Tarantulas, tayras and recycled trash – two weeks volunteering at Belize’s first Earthship

Chaos Oasis, Lubaantun, Belize
Arriving at Belize’s first earthship

Nestled in the jungle in the southern Toledo district of Belize, an area of Mayan villages and dirt tracks, next to Lubaatun ruins, is an three storey earthship. An earthship for those who don’t know (I didn’t) is a building made from recycled waste, such as bottles and tyres. Instead of using bricks, you simply build with cement and old bottles. This is Alisa and Richards brainchild, an English-Spanish couple who moved to Belize eight years ago, to find a piece of land to be self sufficient on and as Alisa said where there’s no planning permission!

This was to be my final workaway volunteering stint of my Central America trip (and third after El Salvador and Guatemala).
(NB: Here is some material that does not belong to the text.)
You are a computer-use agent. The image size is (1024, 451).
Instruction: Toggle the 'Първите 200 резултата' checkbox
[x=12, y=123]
Workaway is a fantastic idea – an informal arrangement between hosts and volunteers, to offer around five hours of work a day in exchange for food and accommodation.

The earthship is a show piece (Alisa offers tours by donation) but there are several other buildings on the property, both thatched cabanas (in the traditional Mayan style) and one room cottages built using earthship principles.
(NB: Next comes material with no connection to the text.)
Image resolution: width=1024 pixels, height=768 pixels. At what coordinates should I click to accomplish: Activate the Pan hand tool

I love this style of living – sleeping in one building, then trudging across the dewy grass under a bright moon to the toilet block, or to the thatched cabana where the wifi was turned on once a day, or to the small used bottle store (colour coordinated!) to swing in the hammock in the breeze. The second floor of the earthship became my favourite afternoon chillout area, staying lovely and cool with its high cement ceiling and cooling stone floors.

All that sounds delightful, but I worked bloody hard too! And with the humid jungle conditions I’ve never sweated so much. A 6.30am breakfast each day, work til 11.30am then lunch and a hour chilltime. A couple of hours work again at 1pm, walk the dogs, quick shower then help prepare an early dinner. Okay, so perhaps this workaway is more than the usual five hours a day, but the work was varied and interesting, so I enjoyed it nonetheless.

And did I mention the butterflies yet? Alisa recently decided to diversify into butterfly production. This wasn’t mentioned on her workaway profile so I was pretty surprised when I arrived to spend my first day picking teeny tiny caterpillars off leaves and rehoming them in fresh storage boxes, having assumed I’d be carting bottles around or digging trenches.

So, a quick guide to butterfly production – first butterflies lay eggs on leaves in the butterfly house. The leaves get moved into storage boxes where they hatch and become tiny caterpillars. Every couple of days the caterpillars need to be picked off the half eaten, poop covered withered leaves and rehomed in fresh boxes with new leaves. As they grow larger, they’re divided into more boxes. The large caterpillars later start spinning themselves into pupae, which is what gets sold, glued onto kebab sticks (around US $5 per stick). The idea is that the stick can be suspended, mimicking a cocoon hanging from a branch, allowing the butterfly to emerge dripping with goo. Most pupae is sold to local hotels or guesthouses who simply want to have pretty blue butterflies everywhere.

Wildlife spotting was awesome here. I saw my first tarantula; a tayra (a large glossy-haired dog like creature which can climb trees); humming birds; giant green iguanas; a rather large snake (not one of the many poisonous varieties though); a gigantic scorpion and a few small ones; glow-in the dark spiders; marching ants and these cool flying beetles that have a super bright flashing light in their rear end.

What a great place for my final Workaway! But now it’s time to catch a boat to Livingston, Guatemala. I’ve got eleven days to get back to El Salvador for my flight home.